* _Aim of the exercise_:
Beginning with the first entry, set down each one exactly as shown.

──────

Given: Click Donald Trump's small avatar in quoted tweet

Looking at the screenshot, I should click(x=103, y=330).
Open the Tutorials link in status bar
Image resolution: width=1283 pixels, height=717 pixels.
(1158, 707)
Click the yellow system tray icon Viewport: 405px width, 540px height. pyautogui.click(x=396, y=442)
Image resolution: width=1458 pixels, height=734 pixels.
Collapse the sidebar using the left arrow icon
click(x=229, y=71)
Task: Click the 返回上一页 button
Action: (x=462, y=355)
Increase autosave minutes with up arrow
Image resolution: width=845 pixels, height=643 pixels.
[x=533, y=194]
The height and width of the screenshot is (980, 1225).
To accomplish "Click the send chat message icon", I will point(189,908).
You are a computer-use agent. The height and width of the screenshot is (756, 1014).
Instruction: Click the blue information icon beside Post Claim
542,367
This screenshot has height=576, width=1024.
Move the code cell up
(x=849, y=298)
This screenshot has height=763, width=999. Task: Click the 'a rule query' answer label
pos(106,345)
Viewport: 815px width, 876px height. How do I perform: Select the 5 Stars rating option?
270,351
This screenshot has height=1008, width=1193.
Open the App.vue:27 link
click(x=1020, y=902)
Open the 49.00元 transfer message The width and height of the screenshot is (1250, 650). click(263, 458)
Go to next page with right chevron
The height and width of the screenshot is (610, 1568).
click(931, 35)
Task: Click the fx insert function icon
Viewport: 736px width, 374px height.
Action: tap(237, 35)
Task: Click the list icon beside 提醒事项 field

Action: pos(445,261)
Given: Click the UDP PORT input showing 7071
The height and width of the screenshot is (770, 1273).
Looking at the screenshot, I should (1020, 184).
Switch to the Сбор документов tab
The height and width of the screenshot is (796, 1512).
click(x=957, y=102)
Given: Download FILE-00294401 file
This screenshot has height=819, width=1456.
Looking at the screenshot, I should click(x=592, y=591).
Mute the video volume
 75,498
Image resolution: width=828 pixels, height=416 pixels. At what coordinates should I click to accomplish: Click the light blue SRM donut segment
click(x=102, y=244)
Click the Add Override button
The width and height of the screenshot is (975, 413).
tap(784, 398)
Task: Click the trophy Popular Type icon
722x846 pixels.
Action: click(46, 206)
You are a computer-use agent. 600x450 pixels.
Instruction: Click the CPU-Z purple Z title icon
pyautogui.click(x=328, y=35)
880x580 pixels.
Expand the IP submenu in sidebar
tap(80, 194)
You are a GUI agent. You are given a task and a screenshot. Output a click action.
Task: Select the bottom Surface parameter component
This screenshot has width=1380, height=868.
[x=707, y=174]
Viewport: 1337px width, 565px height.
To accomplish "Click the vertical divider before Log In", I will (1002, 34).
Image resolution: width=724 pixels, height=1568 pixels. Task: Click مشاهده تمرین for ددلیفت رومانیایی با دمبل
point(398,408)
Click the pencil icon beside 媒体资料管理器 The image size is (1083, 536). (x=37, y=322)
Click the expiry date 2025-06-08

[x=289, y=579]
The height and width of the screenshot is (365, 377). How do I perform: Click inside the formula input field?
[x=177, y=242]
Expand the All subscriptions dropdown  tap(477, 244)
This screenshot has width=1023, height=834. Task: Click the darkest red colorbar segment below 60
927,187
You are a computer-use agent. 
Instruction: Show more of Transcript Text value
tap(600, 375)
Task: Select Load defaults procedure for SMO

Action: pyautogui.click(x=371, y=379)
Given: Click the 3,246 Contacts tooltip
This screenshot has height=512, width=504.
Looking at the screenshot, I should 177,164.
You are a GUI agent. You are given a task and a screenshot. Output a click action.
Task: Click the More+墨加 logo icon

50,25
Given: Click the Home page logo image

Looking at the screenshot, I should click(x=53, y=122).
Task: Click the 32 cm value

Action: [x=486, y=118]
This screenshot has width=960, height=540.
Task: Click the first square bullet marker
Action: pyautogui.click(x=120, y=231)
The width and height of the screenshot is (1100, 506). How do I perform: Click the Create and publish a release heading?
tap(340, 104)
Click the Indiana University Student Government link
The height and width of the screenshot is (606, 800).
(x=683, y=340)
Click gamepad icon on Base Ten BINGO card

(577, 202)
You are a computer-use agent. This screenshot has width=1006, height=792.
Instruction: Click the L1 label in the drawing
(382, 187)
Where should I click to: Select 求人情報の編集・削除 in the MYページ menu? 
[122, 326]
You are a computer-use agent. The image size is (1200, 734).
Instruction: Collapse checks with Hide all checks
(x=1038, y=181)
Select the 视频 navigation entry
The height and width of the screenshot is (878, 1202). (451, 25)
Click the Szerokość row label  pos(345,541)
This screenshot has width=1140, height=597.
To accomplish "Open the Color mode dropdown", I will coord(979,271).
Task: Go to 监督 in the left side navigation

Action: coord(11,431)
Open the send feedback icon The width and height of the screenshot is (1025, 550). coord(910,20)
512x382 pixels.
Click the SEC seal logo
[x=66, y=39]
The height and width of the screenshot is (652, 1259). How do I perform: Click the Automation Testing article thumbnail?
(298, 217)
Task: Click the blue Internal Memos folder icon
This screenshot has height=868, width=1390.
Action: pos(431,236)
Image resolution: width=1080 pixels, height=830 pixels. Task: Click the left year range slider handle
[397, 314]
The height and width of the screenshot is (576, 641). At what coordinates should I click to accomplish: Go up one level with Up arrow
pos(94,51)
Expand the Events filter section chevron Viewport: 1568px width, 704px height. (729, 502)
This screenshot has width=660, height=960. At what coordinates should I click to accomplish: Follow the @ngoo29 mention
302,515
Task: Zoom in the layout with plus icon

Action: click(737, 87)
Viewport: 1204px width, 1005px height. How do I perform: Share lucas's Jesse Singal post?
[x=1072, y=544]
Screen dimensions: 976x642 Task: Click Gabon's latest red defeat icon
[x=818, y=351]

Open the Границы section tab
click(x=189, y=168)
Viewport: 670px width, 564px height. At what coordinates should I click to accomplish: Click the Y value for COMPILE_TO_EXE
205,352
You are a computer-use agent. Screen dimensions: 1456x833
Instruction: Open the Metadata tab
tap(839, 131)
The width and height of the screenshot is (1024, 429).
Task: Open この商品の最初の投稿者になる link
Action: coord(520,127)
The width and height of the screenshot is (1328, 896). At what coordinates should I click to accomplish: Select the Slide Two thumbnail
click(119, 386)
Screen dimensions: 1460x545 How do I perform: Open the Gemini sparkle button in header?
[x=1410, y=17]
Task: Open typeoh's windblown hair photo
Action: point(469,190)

──────

* _Your solution_:
Given: Click Donald Trump's small avatar in quoted tweet

Looking at the screenshot, I should click(x=103, y=330).
Open the Tutorials link in status bar
Image resolution: width=1283 pixels, height=717 pixels.
(1158, 707)
Click the yellow system tray icon Viewport: 405px width, 540px height. pyautogui.click(x=396, y=442)
Image resolution: width=1458 pixels, height=734 pixels.
Collapse the sidebar using the left arrow icon
click(x=229, y=71)
Task: Click the 返回上一页 button
Action: (x=462, y=355)
Increase autosave minutes with up arrow
Image resolution: width=845 pixels, height=643 pixels.
[x=533, y=194]
The height and width of the screenshot is (980, 1225).
To accomplish "Click the send chat message icon", I will point(189,908).
You are a computer-use agent. The height and width of the screenshot is (756, 1014).
Instruction: Click the blue information icon beside Post Claim
542,367
This screenshot has height=576, width=1024.
Move the code cell up
(x=849, y=298)
This screenshot has height=763, width=999. Task: Click the 'a rule query' answer label
pos(106,345)
Viewport: 815px width, 876px height. How do I perform: Select the 5 Stars rating option?
270,351
This screenshot has height=1008, width=1193.
Open the App.vue:27 link
click(x=1020, y=902)
Open the 49.00元 transfer message The width and height of the screenshot is (1250, 650). click(263, 458)
Go to next page with right chevron
The height and width of the screenshot is (610, 1568).
click(931, 35)
Task: Click the fx insert function icon
Viewport: 736px width, 374px height.
Action: tap(237, 35)
Task: Click the list icon beside 提醒事项 field

Action: pos(445,261)
Given: Click the UDP PORT input showing 7071
The height and width of the screenshot is (770, 1273).
Looking at the screenshot, I should (1020, 184).
Switch to the Сбор документов tab
The height and width of the screenshot is (796, 1512).
click(x=957, y=102)
Given: Download FILE-00294401 file
This screenshot has height=819, width=1456.
Looking at the screenshot, I should click(x=592, y=591).
Mute the video volume
 75,498
Image resolution: width=828 pixels, height=416 pixels. At what coordinates should I click to accomplish: Click the light blue SRM donut segment
click(x=102, y=244)
Click the Add Override button
The width and height of the screenshot is (975, 413).
tap(784, 398)
Task: Click the trophy Popular Type icon
722x846 pixels.
Action: click(46, 206)
You are a computer-use agent. 600x450 pixels.
Instruction: Click the CPU-Z purple Z title icon
pyautogui.click(x=328, y=35)
880x580 pixels.
Expand the IP submenu in sidebar
tap(80, 194)
You are a GUI agent. You are given a task and a screenshot. Output a click action.
Task: Select the bottom Surface parameter component
This screenshot has width=1380, height=868.
[x=707, y=174]
Viewport: 1337px width, 565px height.
To accomplish "Click the vertical divider before Log In", I will (1002, 34).
Image resolution: width=724 pixels, height=1568 pixels. Task: Click مشاهده تمرین for ددلیفت رومانیایی با دمبل
point(398,408)
Click the pencil icon beside 媒体资料管理器 The image size is (1083, 536). (x=37, y=322)
Click the expiry date 2025-06-08

[x=289, y=579]
The height and width of the screenshot is (365, 377). How do I perform: Click inside the formula input field?
[x=177, y=242]
Expand the All subscriptions dropdown  tap(477, 244)
This screenshot has width=1023, height=834. Task: Click the darkest red colorbar segment below 60
927,187
You are a computer-use agent. 
Instruction: Show more of Transcript Text value
tap(600, 375)
Task: Select Load defaults procedure for SMO

Action: pyautogui.click(x=371, y=379)
Given: Click the 3,246 Contacts tooltip
This screenshot has height=512, width=504.
Looking at the screenshot, I should 177,164.
You are a GUI agent. You are given a task and a screenshot. Output a click action.
Task: Click the More+墨加 logo icon

50,25
Given: Click the Home page logo image

Looking at the screenshot, I should click(x=53, y=122).
Task: Click the 32 cm value

Action: [x=486, y=118]
This screenshot has width=960, height=540.
Task: Click the first square bullet marker
Action: pyautogui.click(x=120, y=231)
The width and height of the screenshot is (1100, 506). How do I perform: Click the Create and publish a release heading?
tap(340, 104)
Click the Indiana University Student Government link
The height and width of the screenshot is (606, 800).
(x=683, y=340)
Click gamepad icon on Base Ten BINGO card

(577, 202)
You are a computer-use agent. This screenshot has width=1006, height=792.
Instruction: Click the L1 label in the drawing
(382, 187)
Where should I click to: Select 求人情報の編集・削除 in the MYページ menu? 
[122, 326]
You are a computer-use agent. The image size is (1200, 734).
Instruction: Collapse checks with Hide all checks
(x=1038, y=181)
Select the 视频 navigation entry
The height and width of the screenshot is (878, 1202). (451, 25)
Click the Szerokość row label  pos(345,541)
This screenshot has width=1140, height=597.
To accomplish "Open the Color mode dropdown", I will coord(979,271).
Task: Go to 监督 in the left side navigation

Action: coord(11,431)
Open the send feedback icon The width and height of the screenshot is (1025, 550). coord(910,20)
512x382 pixels.
Click the SEC seal logo
[x=66, y=39]
The height and width of the screenshot is (652, 1259). How do I perform: Click the Automation Testing article thumbnail?
(298, 217)
Task: Click the blue Internal Memos folder icon
This screenshot has height=868, width=1390.
Action: pos(431,236)
Image resolution: width=1080 pixels, height=830 pixels. Task: Click the left year range slider handle
[397, 314]
The height and width of the screenshot is (576, 641). At what coordinates should I click to accomplish: Go up one level with Up arrow
pos(94,51)
Expand the Events filter section chevron Viewport: 1568px width, 704px height. (729, 502)
This screenshot has width=660, height=960. At what coordinates should I click to accomplish: Follow the @ngoo29 mention
302,515
Task: Zoom in the layout with plus icon

Action: click(737, 87)
Viewport: 1204px width, 1005px height. How do I perform: Share lucas's Jesse Singal post?
[x=1072, y=544]
Screen dimensions: 976x642 Task: Click Gabon's latest red defeat icon
[x=818, y=351]

Open the Границы section tab
click(x=189, y=168)
Viewport: 670px width, 564px height. At what coordinates should I click to accomplish: Click the Y value for COMPILE_TO_EXE
205,352
You are a computer-use agent. Screen dimensions: 1456x833
Instruction: Open the Metadata tab
tap(839, 131)
The width and height of the screenshot is (1024, 429).
Task: Open この商品の最初の投稿者になる link
Action: coord(520,127)
The width and height of the screenshot is (1328, 896). At what coordinates should I click to accomplish: Select the Slide Two thumbnail
click(119, 386)
Screen dimensions: 1460x545 How do I perform: Open the Gemini sparkle button in header?
[x=1410, y=17]
Task: Open typeoh's windblown hair photo
Action: point(469,190)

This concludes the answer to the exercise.